Research reveals something that only makes sense if you do not look at a single purchase, but at what emerges when you add them all together. The structure Triada-TKO, part of the Kalashnikov Group, acquired stakes in at least ten textile companies in central Russia between March and April of this year. The purchases are spread across the regions of Moscow, Vladimir, Tula, and Ivanovo. The stakes range from 21 to 100 percent. No single acquisition stands out. Together, they speak loudly enough.
Triada-TKO develops and produces equipment for military and civilian purposes. With the new factories, the company secures the ability to manufacture exactly these products itself in the future - without external supply chains, without dependencies, without the vulnerabilities that war exposes in any system not fully under its own control. That is the core of this expansion. Not growth for the sake of growth, but the quiet, methodical elimination of every bottleneck that could one day become a problem.

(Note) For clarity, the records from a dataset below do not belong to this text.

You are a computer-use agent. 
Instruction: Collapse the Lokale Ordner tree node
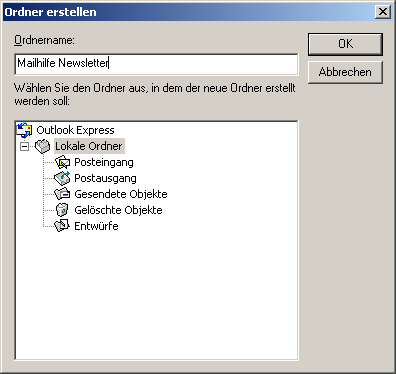click(x=24, y=146)
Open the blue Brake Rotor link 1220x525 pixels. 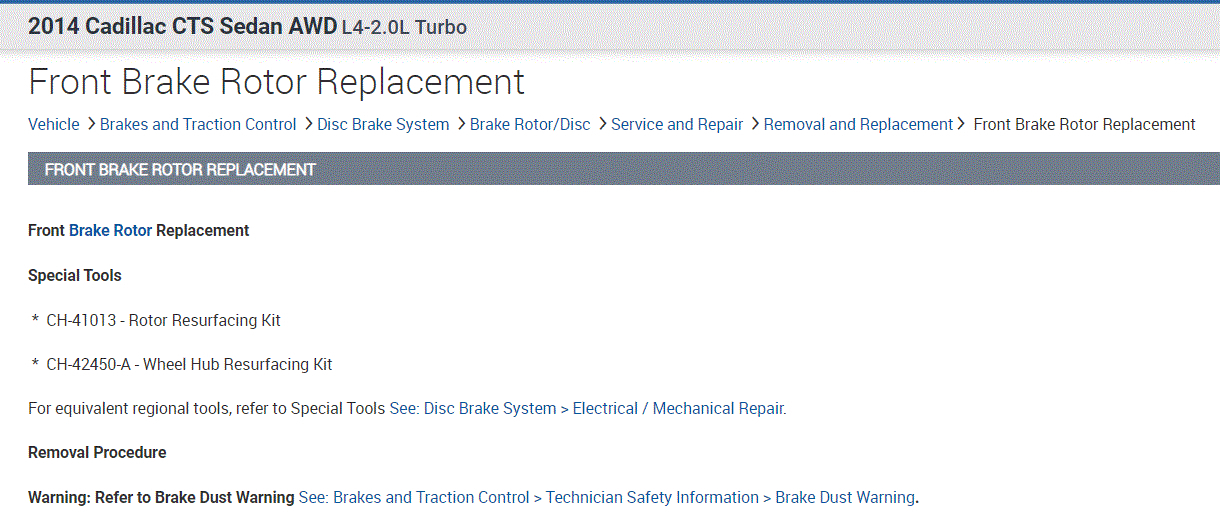tap(110, 231)
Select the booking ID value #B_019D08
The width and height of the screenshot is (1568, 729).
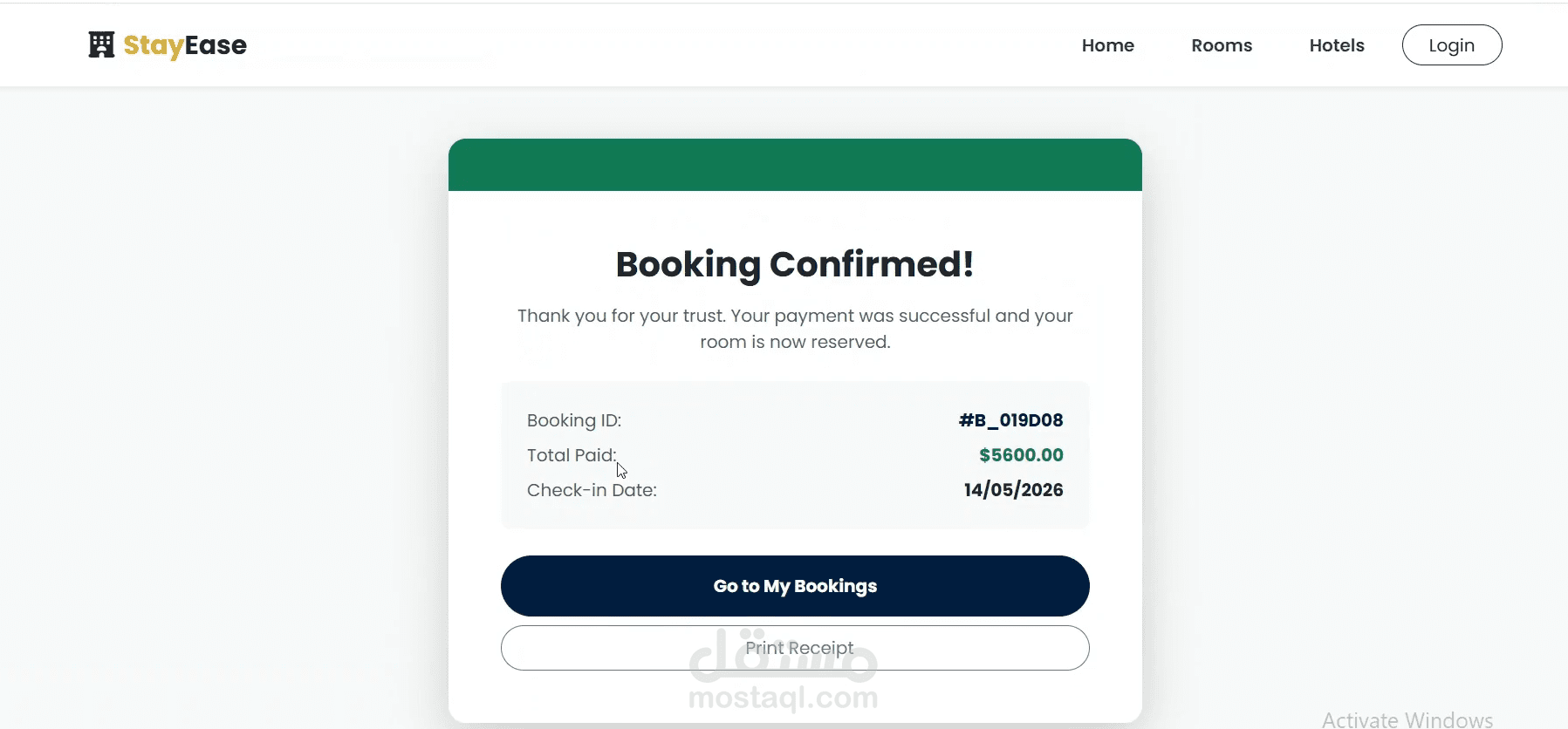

One example is the company Eco-Tex, with locations in Shatura and Moscow, in which the Kalashnikov structure has taken a 50 percent stake. It produces clothing and accessories under license for the football club Spartak, among other things. A civilian facade behind which military interests have now taken their place, without the machines stopping for a single day and without anyone on the street noticing. One of Vladimir’s oldest textile factories also now belongs to this growing network. A place with history, now integrated into a function its founders could never have imagined.
This expansion did not begin in March. Between late 2024 and March 2025, Triada-TKO had already acquired a stake in the historic knitwear factory Parizhskaya Kommuna near Tver - a first step that went largely unnoticed at the time and now reads like the beginning of a sentence whose ending is only becoming clear. In April of last year, it was also reported that the subsidiary Bulawa intended to take over the production of Gloria Jeans in the Rostov region. Step by step, factory by factory, region by region, a structure is growing that extends from design to manufacturing and is built to sustain itself no matter what happens outside.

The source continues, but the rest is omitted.